**TASK ITEM**
Transcribe the line that contains "443x365 pixels." and every line after it to the end of the records, exactly and nothing else. Skip the pictures.

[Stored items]
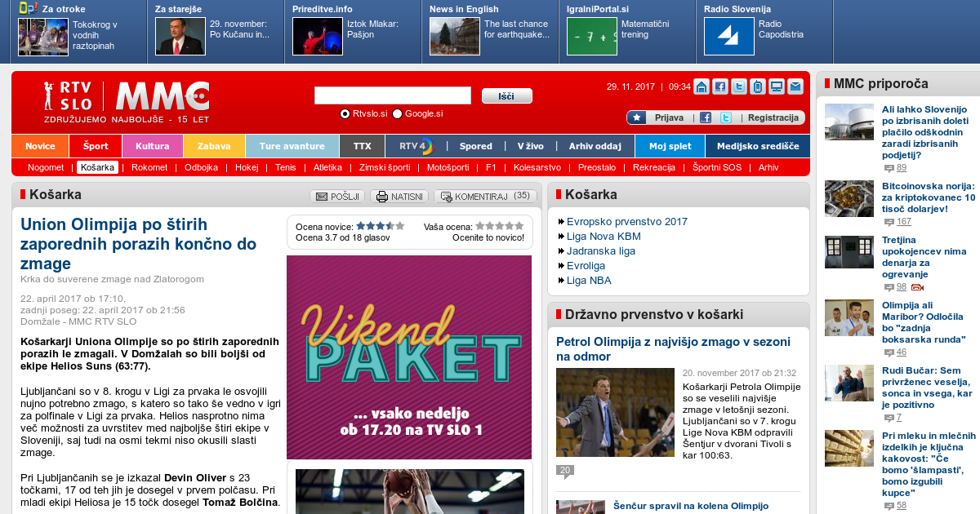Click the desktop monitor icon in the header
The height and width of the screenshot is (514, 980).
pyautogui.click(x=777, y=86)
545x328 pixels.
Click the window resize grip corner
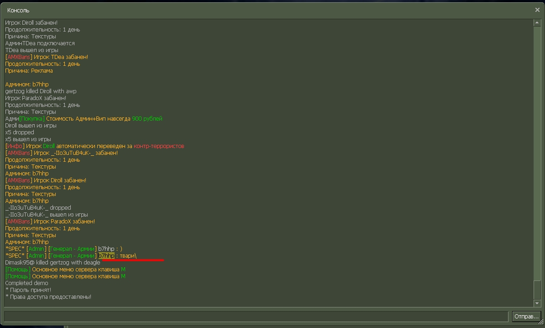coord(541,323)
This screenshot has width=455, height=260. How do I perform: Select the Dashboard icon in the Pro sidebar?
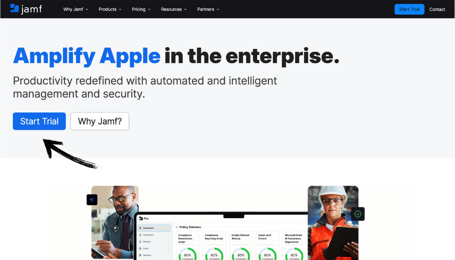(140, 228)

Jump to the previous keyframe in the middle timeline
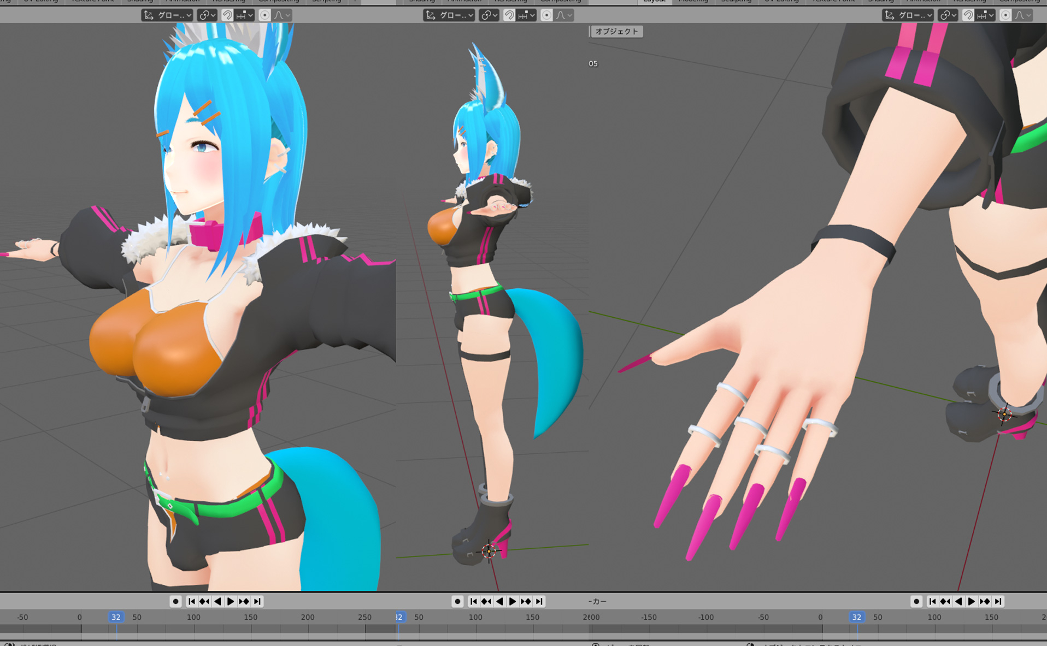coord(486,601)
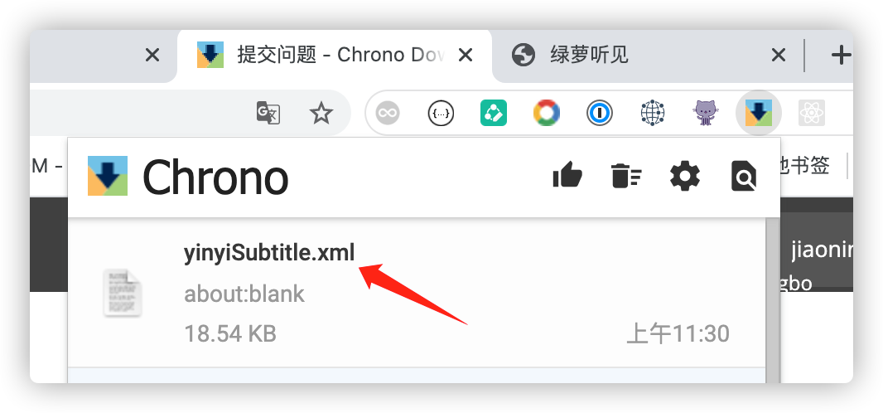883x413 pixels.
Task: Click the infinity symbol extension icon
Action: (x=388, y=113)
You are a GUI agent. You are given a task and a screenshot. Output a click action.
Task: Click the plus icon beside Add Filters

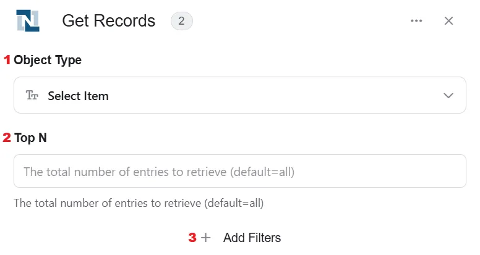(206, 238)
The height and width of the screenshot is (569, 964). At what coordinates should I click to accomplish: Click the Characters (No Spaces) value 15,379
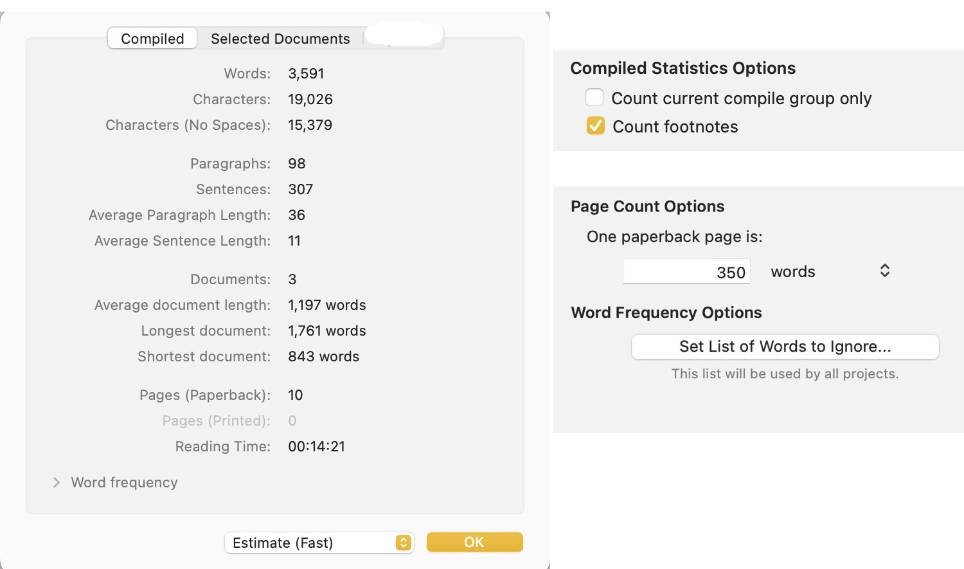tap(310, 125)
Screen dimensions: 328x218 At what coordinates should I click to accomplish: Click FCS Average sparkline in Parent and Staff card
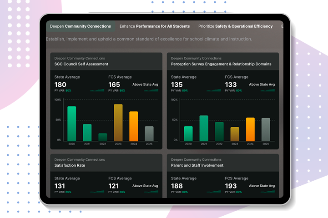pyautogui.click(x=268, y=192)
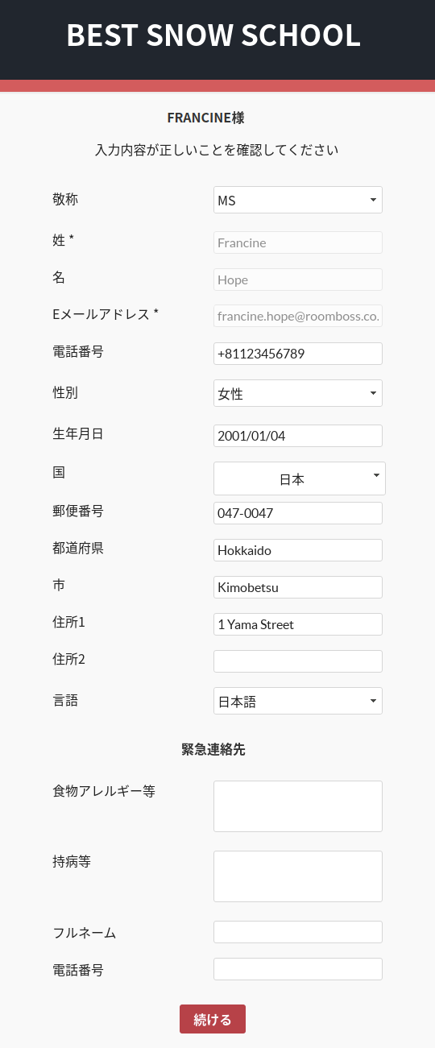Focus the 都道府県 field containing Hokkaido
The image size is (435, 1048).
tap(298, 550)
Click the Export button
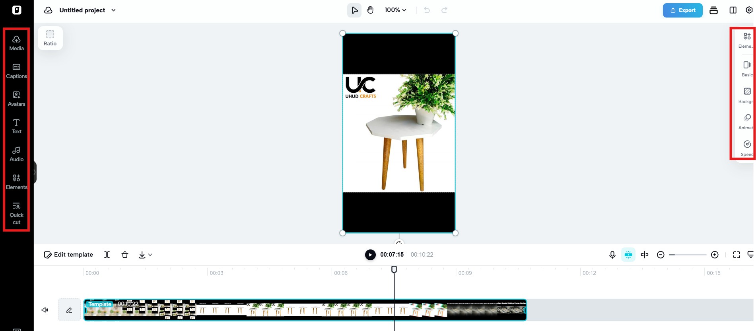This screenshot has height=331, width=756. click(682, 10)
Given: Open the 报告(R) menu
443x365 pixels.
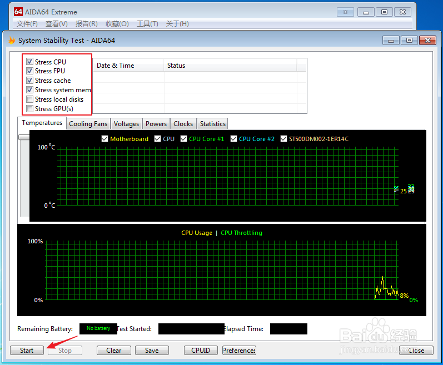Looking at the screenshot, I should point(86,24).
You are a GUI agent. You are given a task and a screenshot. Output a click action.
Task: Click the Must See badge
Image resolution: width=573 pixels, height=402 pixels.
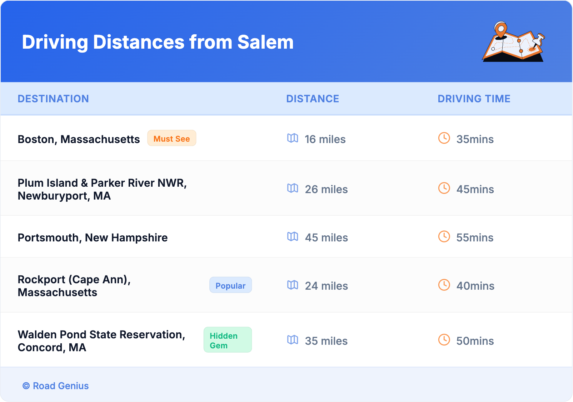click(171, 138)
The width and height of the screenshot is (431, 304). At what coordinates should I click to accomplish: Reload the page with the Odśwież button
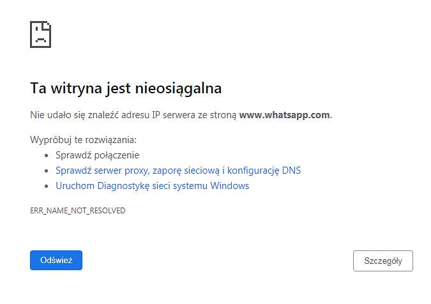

**COMPLETED TASK**
443x365 pixels.
Looking at the screenshot, I should point(86,24).
You are a GUI agent. You are given a task and a screenshot. Output a click action.
Task: Click the Must See badge
Image resolution: width=573 pixels, height=402 pixels.
click(171, 138)
The width and height of the screenshot is (431, 304). At what coordinates should I click to accomplish: Reload the page with the Odśwież button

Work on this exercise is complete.